Все было окрашено терракотой и сепией. Даже смятые простыни. Даже лиф моей подруги. Даже те угадываемые части ее анатомии, которые не были тронуты загаром, думаю, также и в твое время. Все было положительно одноцветным; я чувствовал, что, будь я способен увидеть самого себя, я тоже был бы в сепиевых тонах. Однако зеркало отсутствовало. Вообразите греческие вазы с их многофигурным опоясывающим рисунком -- и вы получите текстуру.
Это была самая энергичная встреча такого рода, в какой я когда-либо участвовал, будь то в реальной жизни или в моем воображении. Однако следовало бы уже обойтись без таких разграничений, принимая в расчет характер этого письма. То есть на меня произвела большое впечатление моя стойкость, равно как и мое вожделение. Учитывая мой возраст, не говоря уже о состоянии моего сердца, этих разграничений стоит держаться, будь то сон или нет. Признаться, предмет моей любви -- предмет, с тех пор давно освоенный, -- был заметно моложе меня, но нельзя сказать, чтобы нас разделяла пропасть. Телу, о котором идет речь, по-видимому, было под сорок -- костлявое, но упругое и чрезвычайно гибкое. Однако больше всего в нем поражало его колоссальное проворство, целиком подчиненное единственной задаче: избежать банальности постели. Если свести все предприятие в одну камею, то верхняя часть описываемого тела была бы погружена в узенький, с фут шириной, зазор между кроватью и радиатором, незагорелый круп, и сверху я, плывущий над краем матраса. Кружевная кайма лифа служила бы пеной.
Во время всего этого я не видел ее лица. По причинам, упомянутым выше. Все, что я знал о ней -- что она из Лептис Магна, хотя понятия не имею, как я это выяснил. У этой встречи не было звукового оформления, кажется, мы не обменялись даже парой слов. Если мы говорили, то до того, как я стал это сознавать, и слова, вероятно, были на латыни: у меня смутное ощущение какого-то препятствия в нашем общении. Однако я все время, по-видимому, знал или как-то сумел догадаться заранее, что в складе ее лица было что-то от Ингрид Тулин. Возможно, я заметил это, когда правая рука моей подруги, свесившейся с кровати, то и дело в неуклюжем движении назад нащупывала теплые кольца пыльного радиатора.
Когда я проснулся на следующее -- то есть на это -- утро, в моей спальне было ужасно холодно. Отвратительный мутный дневной свет проникал через оба окна как некое подобие пыли. Не исключено, что пыль и есть остаток дневного света. Я тут же закрыл глаза; но комната в Субуре исчезла.
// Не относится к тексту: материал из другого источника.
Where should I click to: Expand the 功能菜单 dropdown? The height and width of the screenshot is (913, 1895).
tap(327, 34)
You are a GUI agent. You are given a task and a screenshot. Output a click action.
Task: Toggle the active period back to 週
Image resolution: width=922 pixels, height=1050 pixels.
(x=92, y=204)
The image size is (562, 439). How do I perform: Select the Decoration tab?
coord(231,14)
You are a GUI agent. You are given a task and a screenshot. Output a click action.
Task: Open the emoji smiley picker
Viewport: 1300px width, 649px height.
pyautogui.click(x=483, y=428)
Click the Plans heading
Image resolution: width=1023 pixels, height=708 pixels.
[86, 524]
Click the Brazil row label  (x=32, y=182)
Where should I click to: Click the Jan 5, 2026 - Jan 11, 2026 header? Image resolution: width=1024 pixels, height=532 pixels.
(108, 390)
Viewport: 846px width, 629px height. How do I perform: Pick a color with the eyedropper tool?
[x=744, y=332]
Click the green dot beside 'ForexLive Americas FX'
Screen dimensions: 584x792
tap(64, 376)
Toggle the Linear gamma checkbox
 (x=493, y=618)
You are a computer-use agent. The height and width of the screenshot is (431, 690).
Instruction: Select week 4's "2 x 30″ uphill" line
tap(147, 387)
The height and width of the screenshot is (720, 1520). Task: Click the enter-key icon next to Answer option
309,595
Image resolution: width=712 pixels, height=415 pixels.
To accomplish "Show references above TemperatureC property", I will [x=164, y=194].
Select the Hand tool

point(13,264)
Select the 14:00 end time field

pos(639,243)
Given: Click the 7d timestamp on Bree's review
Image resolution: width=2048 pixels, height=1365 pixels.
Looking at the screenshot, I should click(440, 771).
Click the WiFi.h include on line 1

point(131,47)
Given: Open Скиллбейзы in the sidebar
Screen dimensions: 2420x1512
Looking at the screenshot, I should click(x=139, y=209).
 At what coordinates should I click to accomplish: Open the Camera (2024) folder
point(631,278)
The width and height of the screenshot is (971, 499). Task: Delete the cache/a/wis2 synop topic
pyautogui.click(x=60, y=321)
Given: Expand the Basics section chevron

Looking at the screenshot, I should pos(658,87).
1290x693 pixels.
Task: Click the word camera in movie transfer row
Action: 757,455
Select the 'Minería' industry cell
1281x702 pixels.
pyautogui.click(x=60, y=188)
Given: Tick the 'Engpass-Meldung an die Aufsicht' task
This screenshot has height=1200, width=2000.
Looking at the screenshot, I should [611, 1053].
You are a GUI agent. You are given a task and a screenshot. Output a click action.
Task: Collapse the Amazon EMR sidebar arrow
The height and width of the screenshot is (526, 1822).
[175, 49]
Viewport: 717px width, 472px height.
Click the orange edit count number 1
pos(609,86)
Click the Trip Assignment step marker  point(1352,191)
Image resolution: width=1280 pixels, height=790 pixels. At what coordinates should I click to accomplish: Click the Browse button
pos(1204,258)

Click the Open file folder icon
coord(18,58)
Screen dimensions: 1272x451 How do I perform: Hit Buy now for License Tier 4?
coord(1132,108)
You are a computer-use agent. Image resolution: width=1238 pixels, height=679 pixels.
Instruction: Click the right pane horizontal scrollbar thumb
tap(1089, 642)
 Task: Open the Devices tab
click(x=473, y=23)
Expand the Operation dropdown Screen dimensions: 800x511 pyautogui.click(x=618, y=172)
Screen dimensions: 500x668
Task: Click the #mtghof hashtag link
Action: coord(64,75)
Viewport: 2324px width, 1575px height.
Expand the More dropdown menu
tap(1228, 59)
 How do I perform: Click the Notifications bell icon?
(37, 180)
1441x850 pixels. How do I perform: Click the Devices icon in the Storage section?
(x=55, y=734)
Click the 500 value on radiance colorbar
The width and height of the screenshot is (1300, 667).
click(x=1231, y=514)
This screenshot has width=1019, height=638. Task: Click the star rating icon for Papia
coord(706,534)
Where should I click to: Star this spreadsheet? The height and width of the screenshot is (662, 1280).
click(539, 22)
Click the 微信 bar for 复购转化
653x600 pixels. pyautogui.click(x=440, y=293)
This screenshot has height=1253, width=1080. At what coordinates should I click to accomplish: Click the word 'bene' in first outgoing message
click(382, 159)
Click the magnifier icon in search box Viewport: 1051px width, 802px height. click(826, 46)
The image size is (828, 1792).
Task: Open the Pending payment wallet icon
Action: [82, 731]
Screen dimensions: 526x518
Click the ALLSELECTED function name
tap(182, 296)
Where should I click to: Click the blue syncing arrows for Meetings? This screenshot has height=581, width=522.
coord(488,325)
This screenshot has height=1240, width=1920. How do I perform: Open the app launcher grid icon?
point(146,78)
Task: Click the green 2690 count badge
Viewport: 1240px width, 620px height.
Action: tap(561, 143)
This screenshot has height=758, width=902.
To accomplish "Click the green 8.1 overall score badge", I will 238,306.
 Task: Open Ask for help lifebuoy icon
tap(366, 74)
Единственное свидетельство случившегося замешкалось в темноте под одеялом, куда дневной свет не мог проникнуть, но замешкалось, очевидно, ненадолго. Рядом со мной, раскрытая на середине, лежала твоя книга.
Без сомнения, именно тебя я должен благодарить за этот сон, Флакк. Рука, судорожно пытающаяся сжать радиатор, могла бы, конечно, означать вытягивание и выворачивание шеи во время оно, когда моя хорошенькая подружка или я пытались себя увидеть в том зеркале с позолоченной рамой. Но я сомневаюсь в этом -- два торса не могут сжаться до одной руки; ни одно подсознание не является столь экономным. Нет, я полагаю, что эта рука как-то вторила общему движению твоего стиха, его полной непредсказуемости и вместе с тем неизбежному растяжению -- нет! напряжению -- твоего синтаксиса при переводе. В результате практически каждая твоя строчка удивительна. Хотя это не комплимент; просто констатация. При нашем роде занятий уловки, естественно, de rigueur. И стандартная пропорция -- примерно одно маленькое чудо на строфу. Если поэт исключительно хорош, он может сотворить два. У тебя практически каждая строчка -- приключение; иногда несколько в одной строчке. Конечно, некоторыми из них ты обязан переводу. Но я подозреваю, что на твоей родной латыни твои читатели тоже редко угадывали, каким будет следующее слово. Это подобно постоянному хождению по битому стеклу или чему-то вроде: ментальному -- оральному? -- варианту битого стекла, прихрамывание и прыжок. Или подобно этой руке, сжимающей радиатор: было что-то явно логаэдическое в ее выбрасываниях и отдергиваниях. Но ведь рядом со мной были твои "Песни".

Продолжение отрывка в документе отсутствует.